For the second, the District will rely on Reynolds v. United States, 98 U.S. 145 (1878), Employment Division of Human Resources of Oregon v. Smith, 494 U.S. 872 (1990), two cases which upheld governmental restrictions of religious practices despite Free Exercise claims. We can argue that the “vital public priorities” behind these restrictions, directed to polygamy and illegal drug use, are absent in this case. The District should find other less restrictive means of keeping school order than the dress code that improperly prohibits free exercise of religion.
Discussion: Miss Bailey’s Establishment Clause challenge shares many key facts with the case of Lee v. Weisman, 505 U.S. 577 (1992) which upheld the validity of the test established in Lemon v. Kurtman, 403 U.S. 602 (1971) to these situations and found the graduation ceremony prayer in that case unconstitutional. The District is likely to try to distinguish Lee by pointing to factual differences. The primary difference is that in Lee, a rabbi was leading the prayers, while in this case students will be leading the prayer. A second difference is that the prayers are student-initiated rather than school administration-initiated, as in Lee.
Adapted for this case, the Lemon test states that the government action must have secular purpose, must not have the primary effect of advancing religion, and there must not be excessive governmental entanglement in the acts. Id. The District will argue that having students present the prayers increases its secular purpose, reduces the advancement of religion, and lessens the governmental entanglement. In this way, they will assert the Lemon test is met and the action is constitutional.
An important counter to this position is that other issues underlying the Lee decision, specifically, the coercion of students to be respectful and silent during the prayer, remain no matter who is leading the prayers. Further, review of the prayers by school officials, a fact present in both the this case and in Lee, means the student-initiated aspects of this case are going to be touched by state review, making this a factual difference that is insufficient to compel a different result under Lemon.

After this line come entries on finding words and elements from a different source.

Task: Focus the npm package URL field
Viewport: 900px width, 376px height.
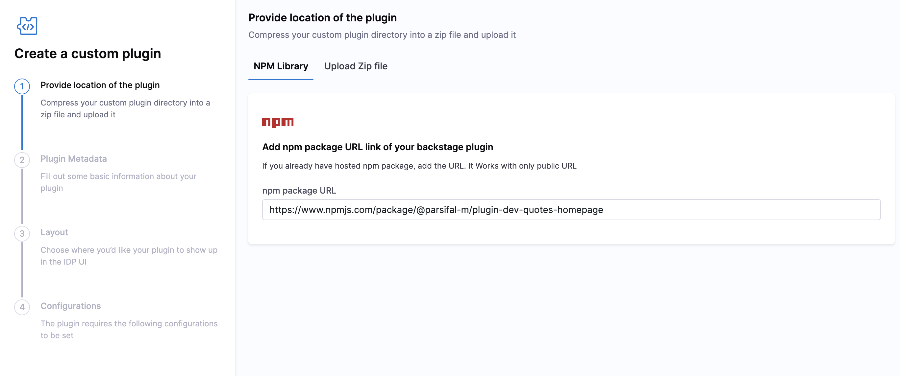Action: (571, 209)
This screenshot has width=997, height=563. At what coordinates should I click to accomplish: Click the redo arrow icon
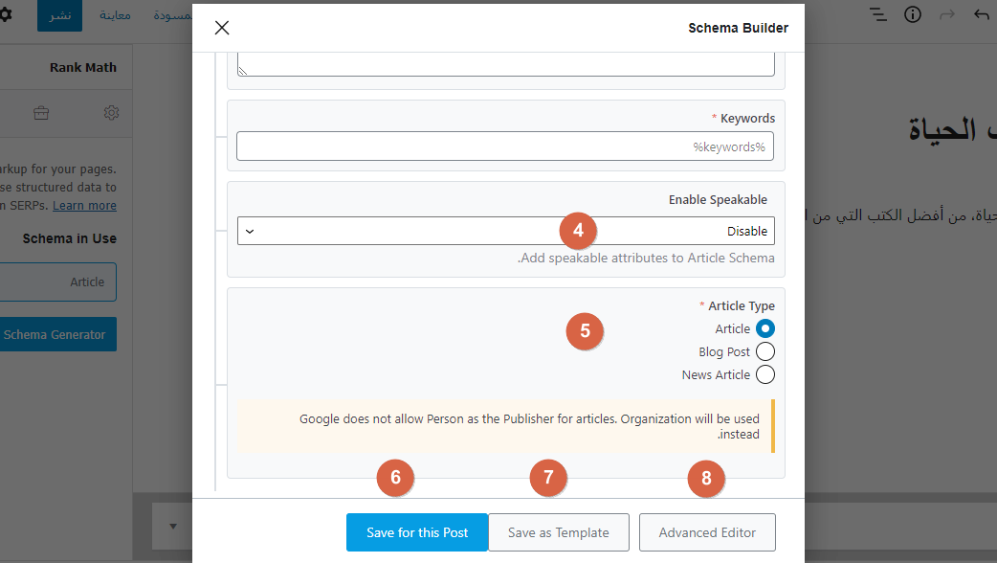point(947,15)
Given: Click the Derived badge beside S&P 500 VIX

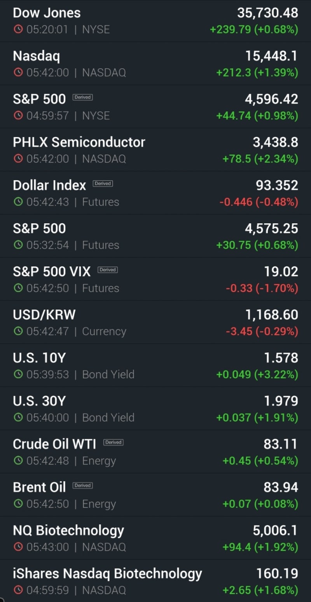Looking at the screenshot, I should tap(108, 270).
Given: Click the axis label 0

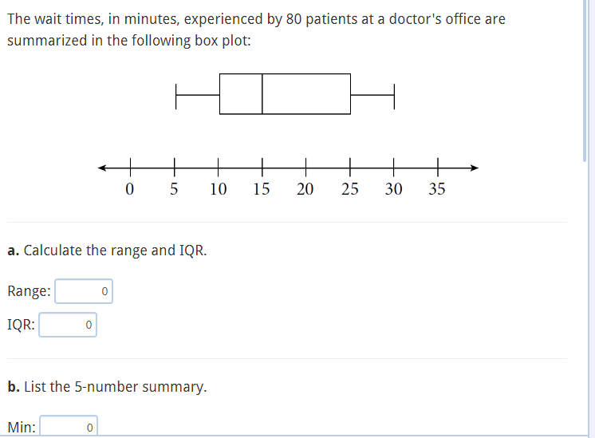Looking at the screenshot, I should point(130,188).
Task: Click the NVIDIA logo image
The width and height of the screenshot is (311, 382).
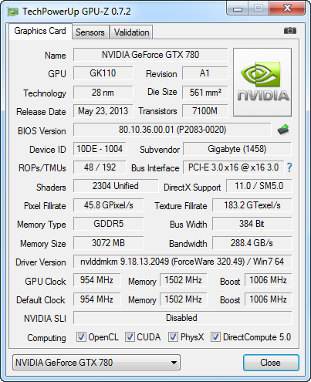Action: tap(262, 82)
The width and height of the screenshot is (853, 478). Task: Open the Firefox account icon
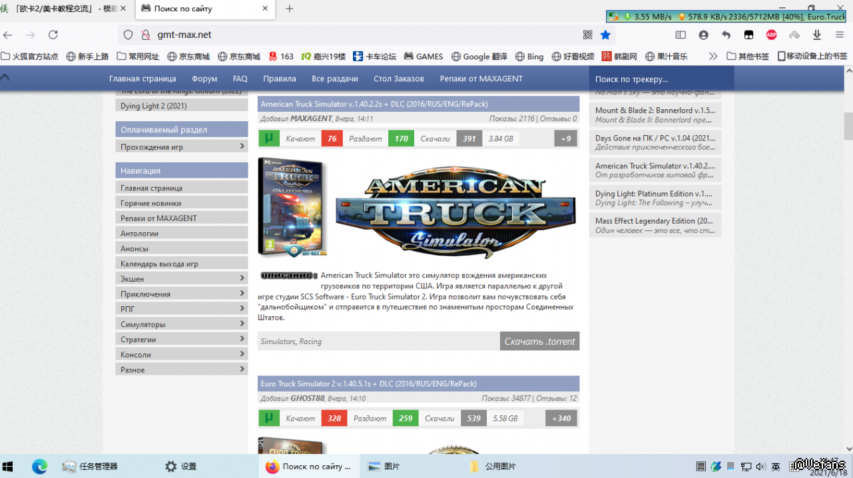[703, 35]

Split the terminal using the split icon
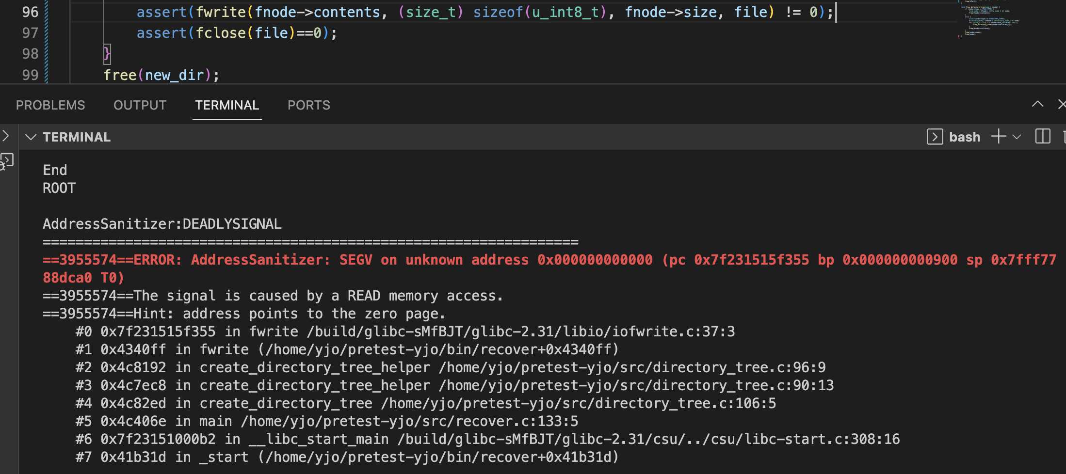[x=1042, y=137]
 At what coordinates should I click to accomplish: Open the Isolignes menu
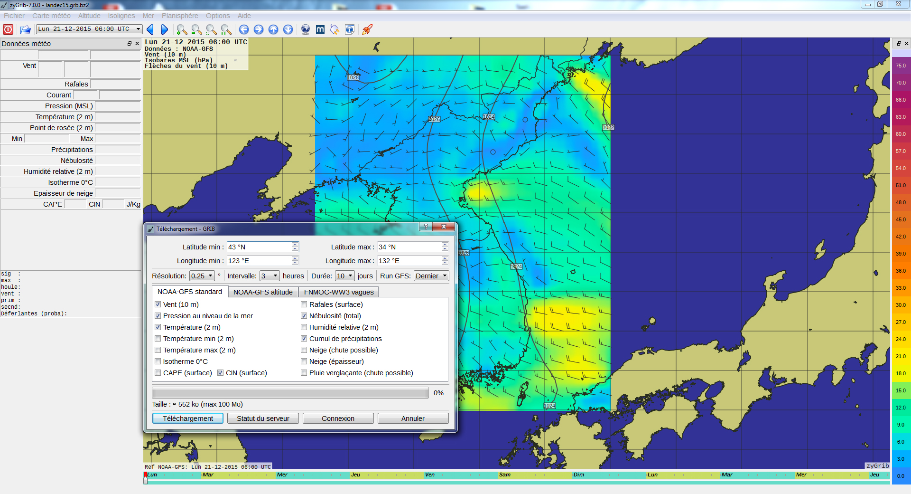pyautogui.click(x=121, y=16)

Miss Bailey’s Free Exercise violation claim will likely be countered by two cases upholding prohibitions of religious activities by the state: Reynolds v. United States, 98 U.S. 145 (1878), and Employment Division of Human Resources of Oregon v. Smith, 494 U.S. 872 (1990). The District will argue that these cases establish a long-held ability of the government to ban religious minority groups’ distinctive practices to take into account public priorities forwarded by the underlying laws. Further, it will point to the facially neutral application of this rule to all religions. However, we can argue that the public interest in banning polygamy and the use of illegal drugs is not as high as the public interest in this case, given the comparative lesser overarching impact of school dress codes on the public.
Conclusion: In Miss Bailey’s constitutional challenges to the actions of the District under the Establishment Clause and the Right to Free Exercise of Religion under the First Amendment, there exists factual distinctions and specific cases that can be offered to counter her claims. However, as outlined in this memorandum, there are strong arguments that can be offered to counter these distinctions and cases.